The mechanism underlying the potential prognostic value of NLR is mainly due to the significance of the infiltrated neutrophils and lymphocytes. The systemic inflammatory response from cancer cells promotes the infiltration of neutrophils, which benefits cancer progression via secreting interleukin-2 (IL-2), interleukin-6 (IL-6), interleukin-10 (IL-10), tumor necrosis factor α (TNF-α), and vascular endothelial growth factor (VEGF).36 VEGF is a proangiogenic factor contributes to cancer development especially through angiogenesis. Moreover, increased TNF-α and IL-10 issue in lymphocyte count decrease and lymphocyte dysfunction also. It is well known that lymphocyte depletion is likely reflection of an impaired T-lymphocyte-mediated antitumor response, which represents an adverse prognostic trait. In general, the relative ratio of elevated neutrophils and decreased lymphocytes could be a scientific marker for evaluating the systemic inflammatory response and outcome of individuals. And so, NLR is valuable as a potential indicator of prognosis to some degree.

By the way, this study is in small size and retrospective design.

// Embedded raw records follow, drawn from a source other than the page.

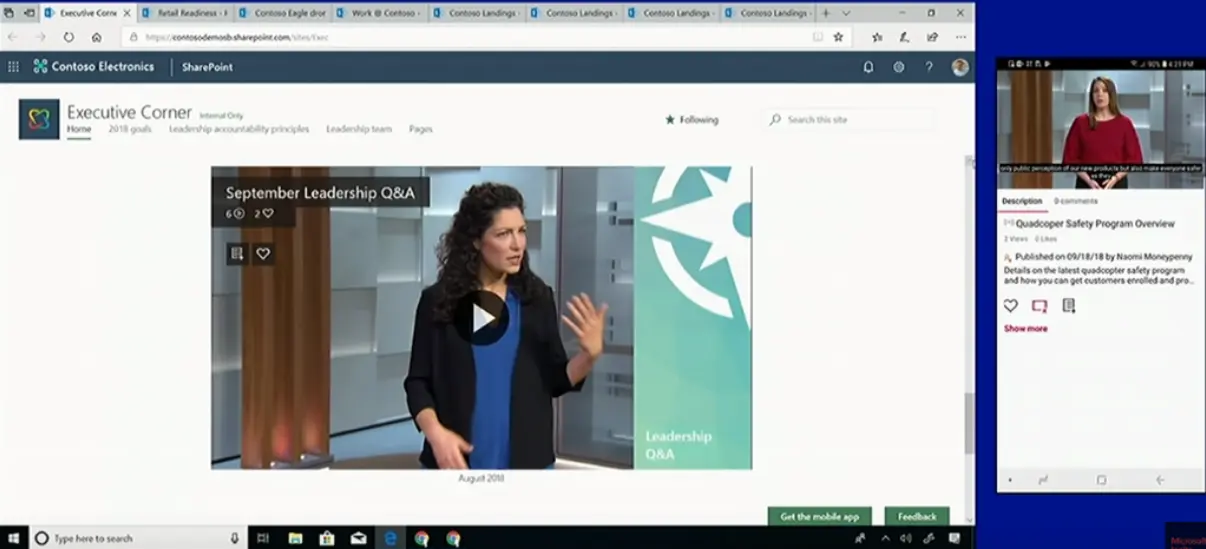The image size is (1206, 549).
Task: Show hidden system tray icons
Action: click(x=885, y=538)
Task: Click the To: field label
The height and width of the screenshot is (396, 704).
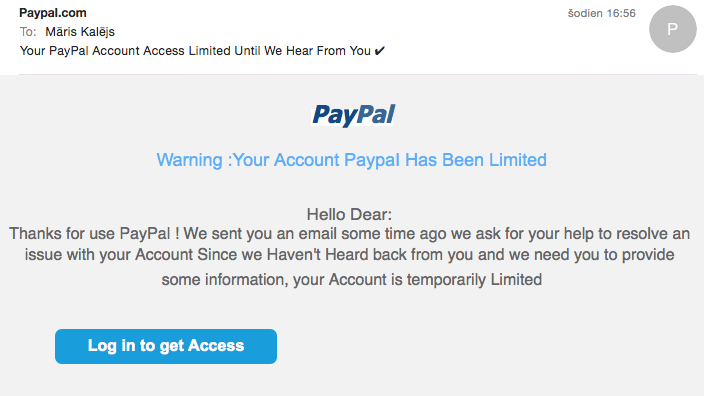Action: tap(28, 32)
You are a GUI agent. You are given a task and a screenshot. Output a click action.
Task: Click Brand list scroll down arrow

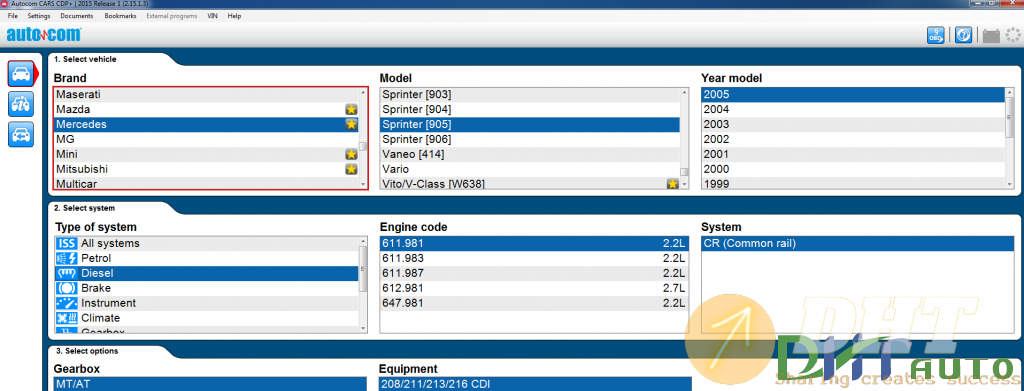pyautogui.click(x=363, y=185)
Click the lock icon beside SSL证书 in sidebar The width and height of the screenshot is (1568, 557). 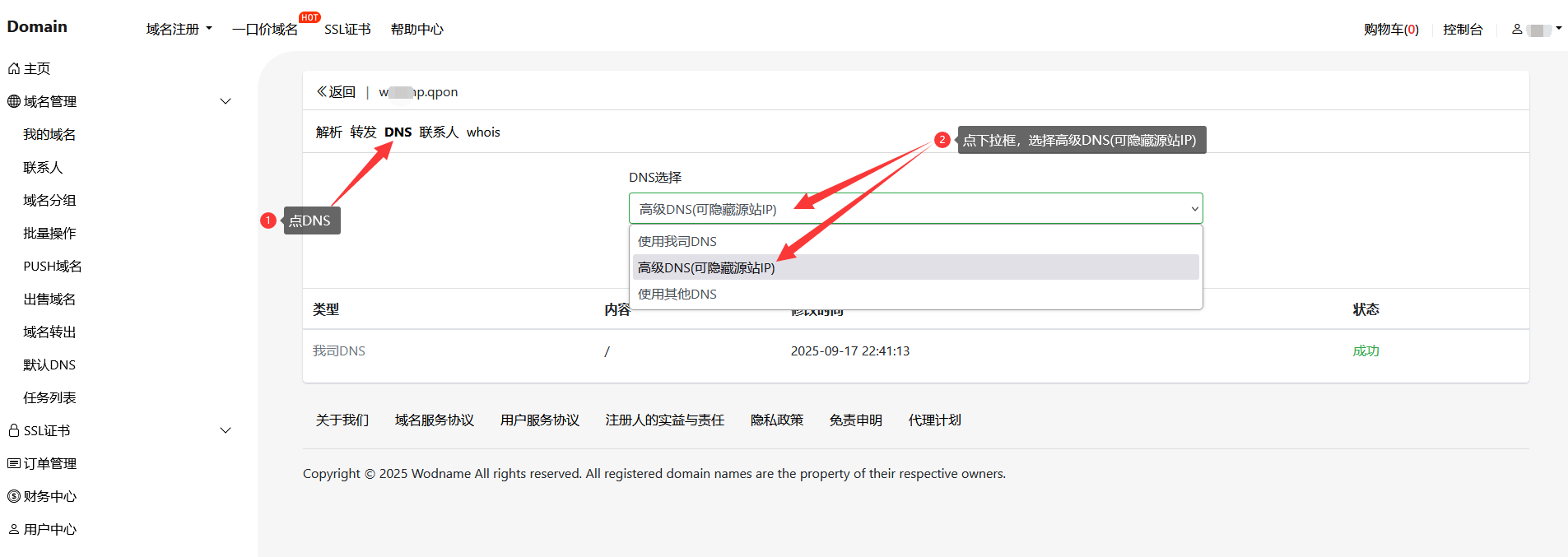pos(14,430)
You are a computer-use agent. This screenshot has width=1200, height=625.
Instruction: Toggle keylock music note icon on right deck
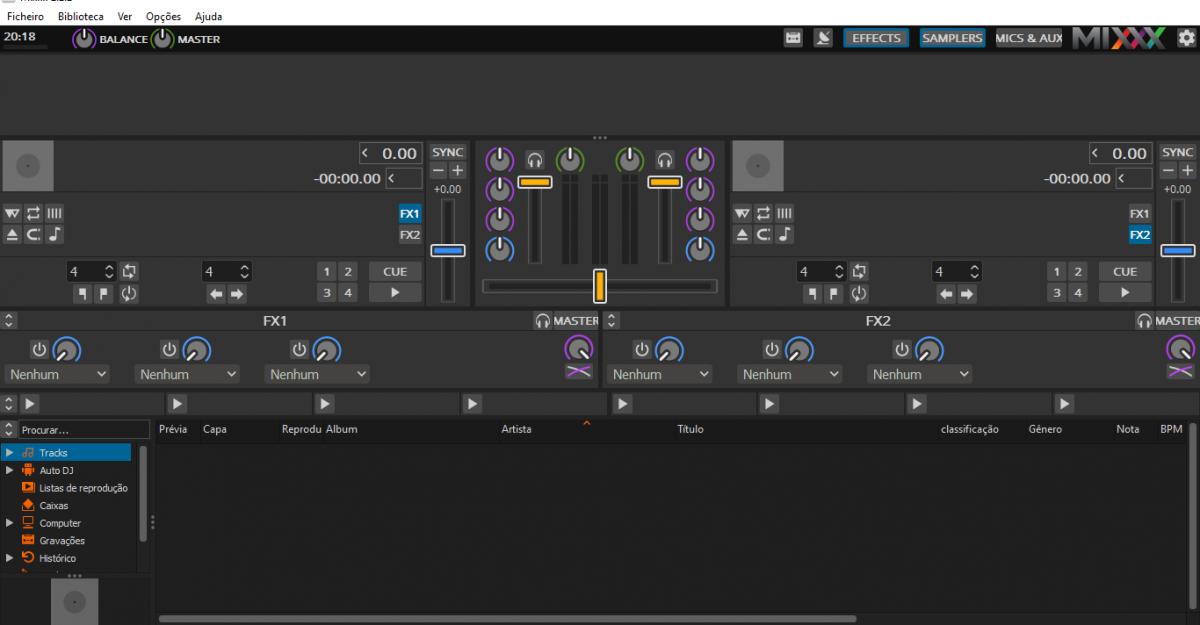[x=784, y=235]
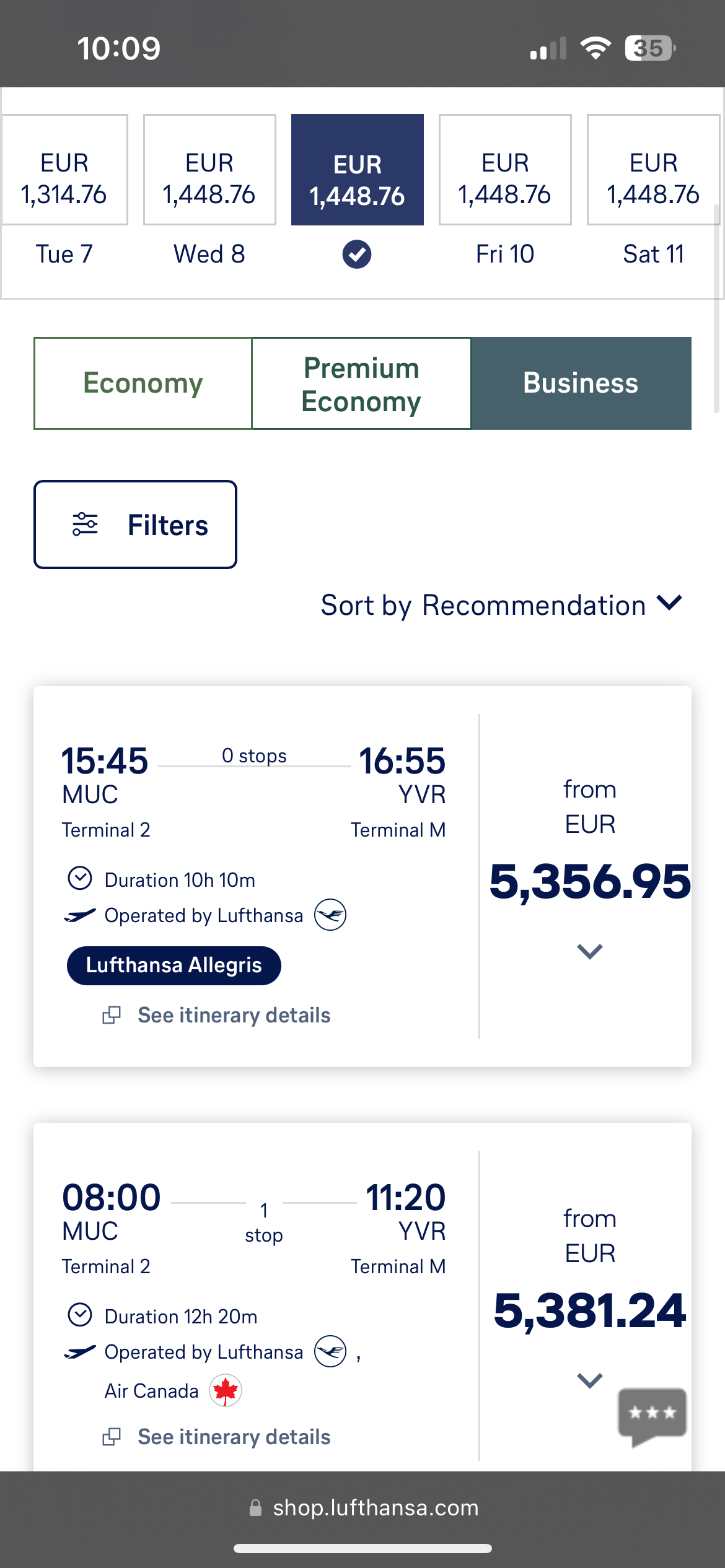
Task: Open the Filters button
Action: point(135,525)
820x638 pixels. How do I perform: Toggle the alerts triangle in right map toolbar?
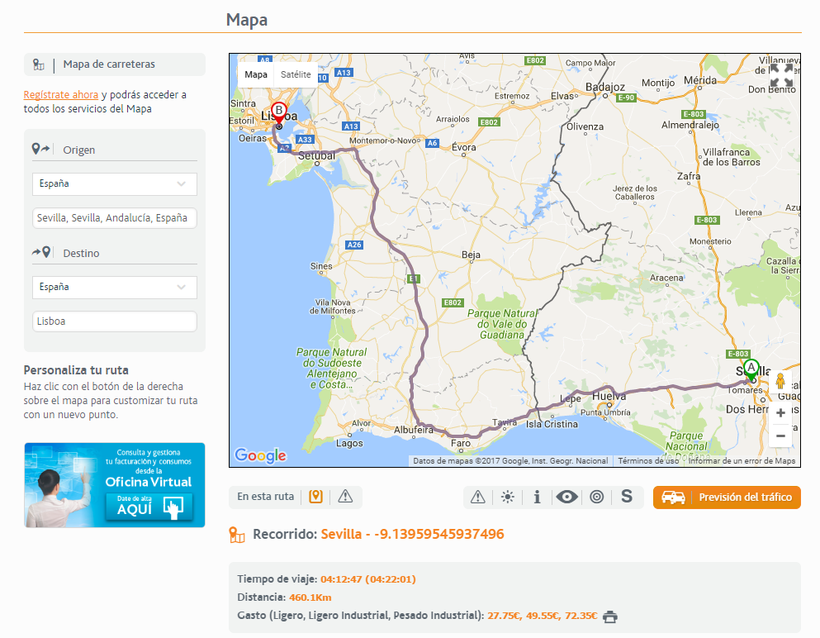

On the other hand, the relationship between survival and change of NLR after treatment apart from pretreatment can be investigated in future studies.

Conclusion

A high NLR value independently predicts poor survival in advanced NSCLC patients received ICB. The NLR may help oncologists evaluate outcomes of patients received immunotherapy and choose alternative therapies for patients with high NLR value.